PROVIDED MATERIAL:
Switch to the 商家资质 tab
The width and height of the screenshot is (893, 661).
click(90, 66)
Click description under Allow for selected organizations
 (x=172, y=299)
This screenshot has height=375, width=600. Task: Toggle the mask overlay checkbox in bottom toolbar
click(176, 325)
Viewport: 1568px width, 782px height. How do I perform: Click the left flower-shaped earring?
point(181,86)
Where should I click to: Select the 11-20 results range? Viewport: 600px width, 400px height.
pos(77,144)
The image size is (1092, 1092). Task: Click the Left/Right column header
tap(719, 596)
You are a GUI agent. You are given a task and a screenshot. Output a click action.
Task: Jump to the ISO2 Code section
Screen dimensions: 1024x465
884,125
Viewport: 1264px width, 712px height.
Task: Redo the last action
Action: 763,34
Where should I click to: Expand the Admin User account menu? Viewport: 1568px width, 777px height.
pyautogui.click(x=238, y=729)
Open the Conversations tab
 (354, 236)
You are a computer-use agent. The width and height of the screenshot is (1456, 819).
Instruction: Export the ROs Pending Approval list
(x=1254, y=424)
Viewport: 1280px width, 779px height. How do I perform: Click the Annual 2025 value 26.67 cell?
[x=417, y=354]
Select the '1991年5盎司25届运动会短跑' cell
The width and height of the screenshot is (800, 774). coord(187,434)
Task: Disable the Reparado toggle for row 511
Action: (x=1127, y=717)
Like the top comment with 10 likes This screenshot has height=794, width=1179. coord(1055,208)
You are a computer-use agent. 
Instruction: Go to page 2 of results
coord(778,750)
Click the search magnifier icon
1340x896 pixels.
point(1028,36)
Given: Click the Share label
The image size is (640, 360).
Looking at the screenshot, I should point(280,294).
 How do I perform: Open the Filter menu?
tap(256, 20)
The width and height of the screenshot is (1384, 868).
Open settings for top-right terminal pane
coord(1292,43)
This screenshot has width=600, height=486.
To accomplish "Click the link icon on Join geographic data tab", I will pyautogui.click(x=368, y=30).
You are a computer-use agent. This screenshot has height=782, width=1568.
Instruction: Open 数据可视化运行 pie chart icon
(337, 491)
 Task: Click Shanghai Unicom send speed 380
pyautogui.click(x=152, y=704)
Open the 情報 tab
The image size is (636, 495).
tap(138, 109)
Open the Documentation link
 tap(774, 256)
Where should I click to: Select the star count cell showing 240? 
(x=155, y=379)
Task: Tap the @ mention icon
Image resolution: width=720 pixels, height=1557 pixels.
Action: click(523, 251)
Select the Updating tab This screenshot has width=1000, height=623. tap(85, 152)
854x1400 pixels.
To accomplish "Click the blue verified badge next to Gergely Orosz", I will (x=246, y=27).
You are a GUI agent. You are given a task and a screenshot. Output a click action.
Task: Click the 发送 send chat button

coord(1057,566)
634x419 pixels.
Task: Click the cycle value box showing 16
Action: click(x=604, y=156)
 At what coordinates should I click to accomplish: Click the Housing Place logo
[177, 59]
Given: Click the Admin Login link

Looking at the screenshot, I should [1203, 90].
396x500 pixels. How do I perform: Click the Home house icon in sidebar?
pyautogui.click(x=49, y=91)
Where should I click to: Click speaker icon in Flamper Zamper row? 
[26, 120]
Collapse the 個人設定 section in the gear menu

REQUIREMENTS: Please copy out, word for word, everything from the line containing "Given: Click the Share label" down to the last line of the data, both included.

TASK OUTPUT:
Given: Click the Share label
The image size is (640, 360).
Looking at the screenshot, I should point(280,294).
 How do I perform: Open the Filter menu?
tap(256, 20)
The width and height of the screenshot is (1384, 868).
Open settings for top-right terminal pane
coord(1292,43)
This screenshot has width=600, height=486.
To accomplish "Click the link icon on Join geographic data tab", I will pyautogui.click(x=368, y=30).
You are a computer-use agent. This screenshot has height=782, width=1568.
Instruction: Open 数据可视化运行 pie chart icon
(337, 491)
 Task: Click Shanghai Unicom send speed 380
pyautogui.click(x=152, y=704)
Open the 情報 tab
The image size is (636, 495).
tap(138, 109)
Open the Documentation link
 tap(774, 256)
Where should I click to: Select the star count cell showing 240? 
(x=155, y=379)
Task: Tap the @ mention icon
Image resolution: width=720 pixels, height=1557 pixels.
Action: click(523, 251)
Select the Updating tab This screenshot has width=1000, height=623. tap(85, 152)
854x1400 pixels.
To accomplish "Click the blue verified badge next to Gergely Orosz", I will (x=246, y=27).
You are a GUI agent. You are given a task and a screenshot. Output a click action.
Task: Click the 发送 send chat button

coord(1057,566)
634x419 pixels.
Task: Click the cycle value box showing 16
Action: click(x=604, y=156)
 At what coordinates should I click to accomplish: Click the Housing Place logo
[177, 59]
Given: Click the Admin Login link

Looking at the screenshot, I should [1203, 90].
396x500 pixels. How do I perform: Click the Home house icon in sidebar?
pyautogui.click(x=49, y=91)
Where should I click to: Click speaker icon in Flamper Zamper row? 
[26, 120]
Collapse the 個人設定 section in the gear menu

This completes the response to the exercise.